** AVAILABLE RECORDS follows **
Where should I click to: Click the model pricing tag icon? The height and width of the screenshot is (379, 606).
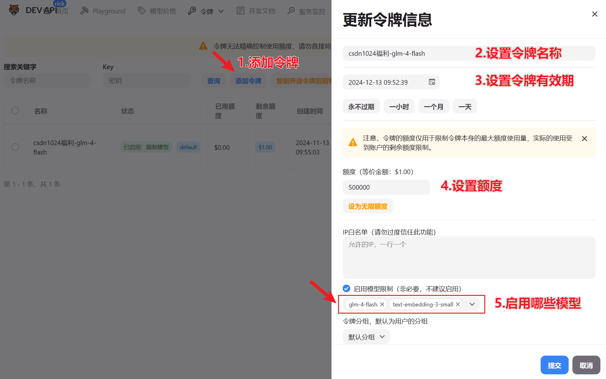142,11
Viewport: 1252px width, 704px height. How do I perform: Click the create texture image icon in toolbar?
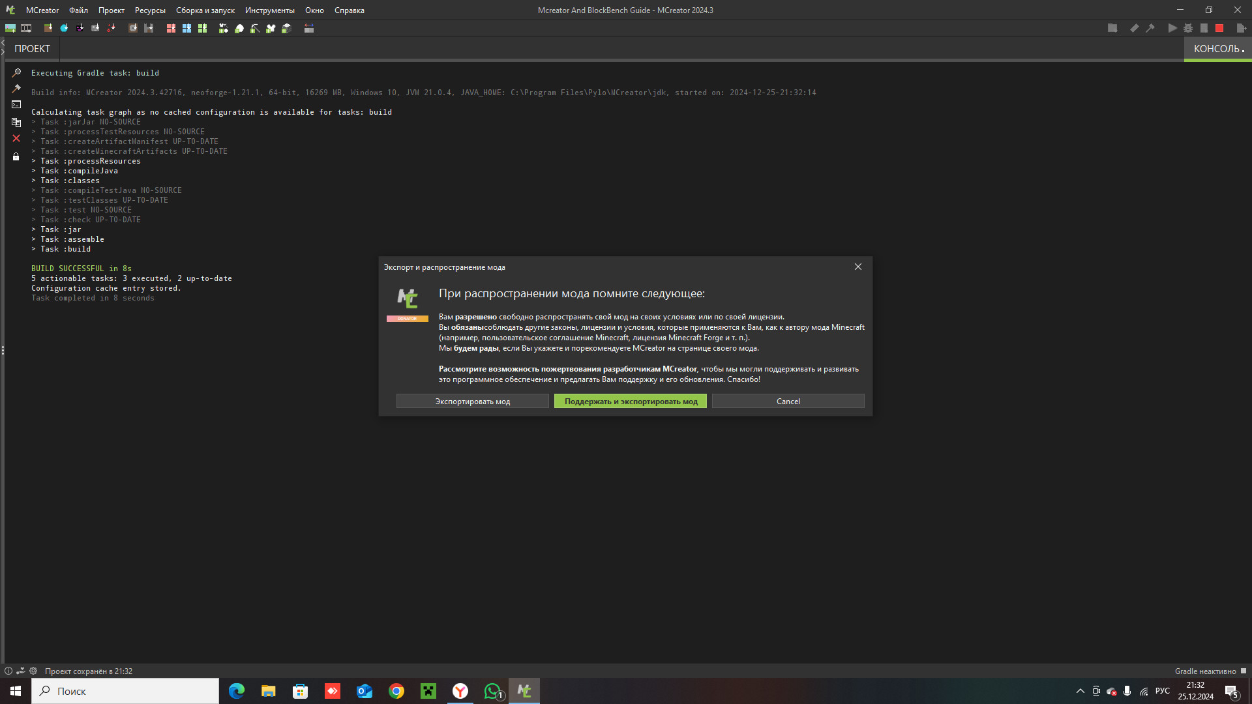point(10,28)
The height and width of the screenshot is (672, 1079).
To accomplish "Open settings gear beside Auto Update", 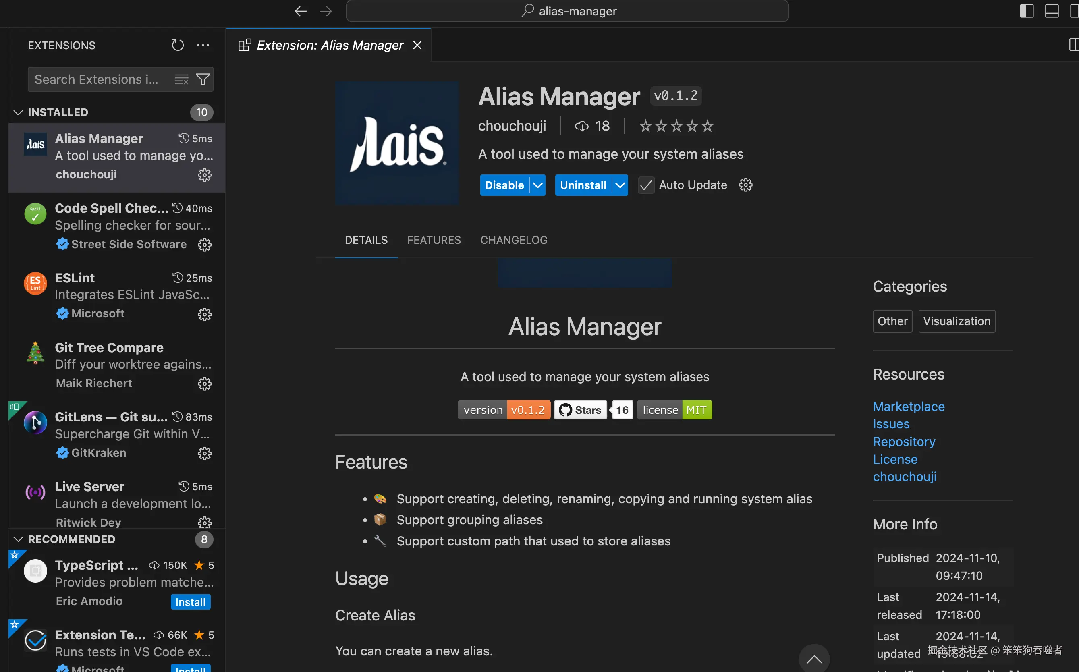I will pos(745,185).
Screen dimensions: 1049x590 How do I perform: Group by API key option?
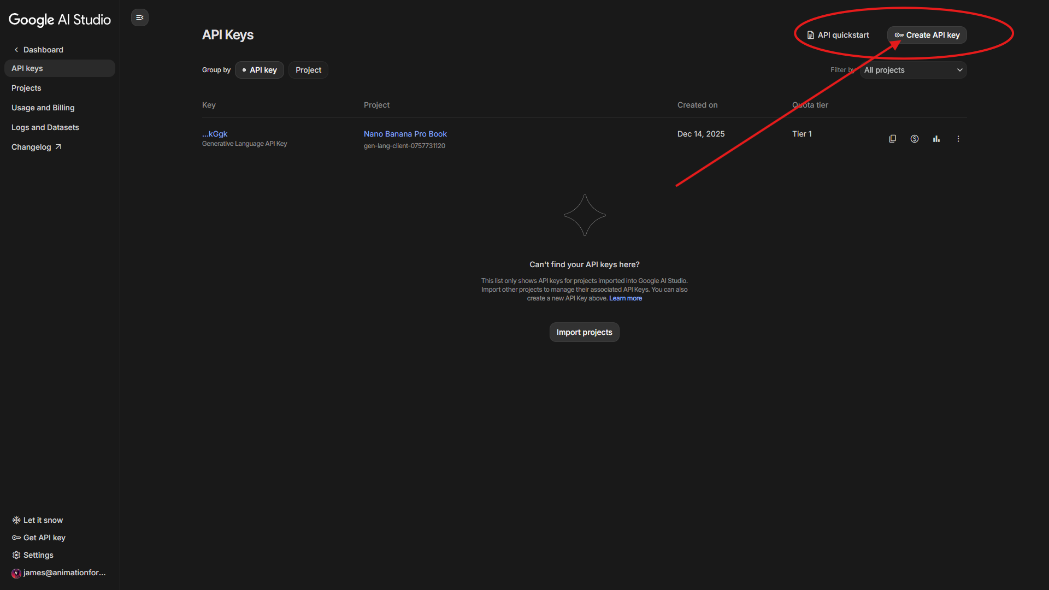click(260, 70)
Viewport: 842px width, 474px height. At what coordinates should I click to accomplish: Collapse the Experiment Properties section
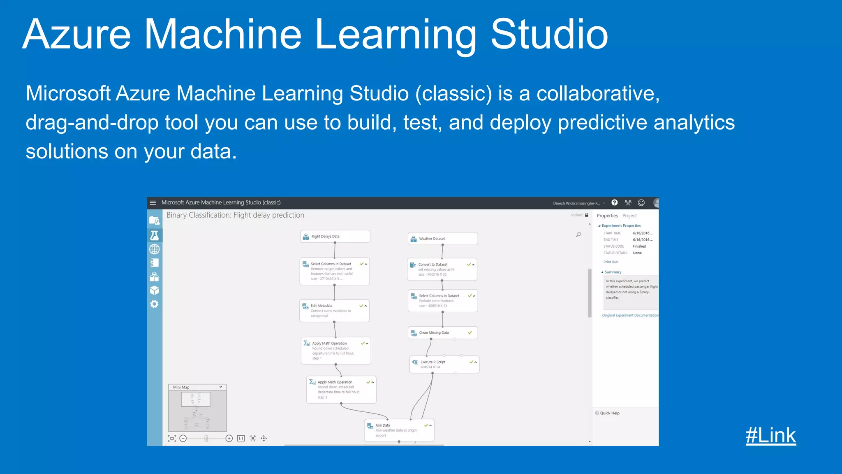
** End of AVAILABLE RECORDS **
_EXERCISE GOAL_.
Leaving aside every picture, transcribe exactly the lines that run from the one with "Screen dimensions: 1049x590" to the close of the listing above.

_PROBLEM SOLUTION_.
Screen dimensions: 1049x590 How do I perform: Group by API key option?
click(260, 70)
Viewport: 842px width, 474px height. At what coordinates should I click to accomplish: Collapse the Experiment Properties section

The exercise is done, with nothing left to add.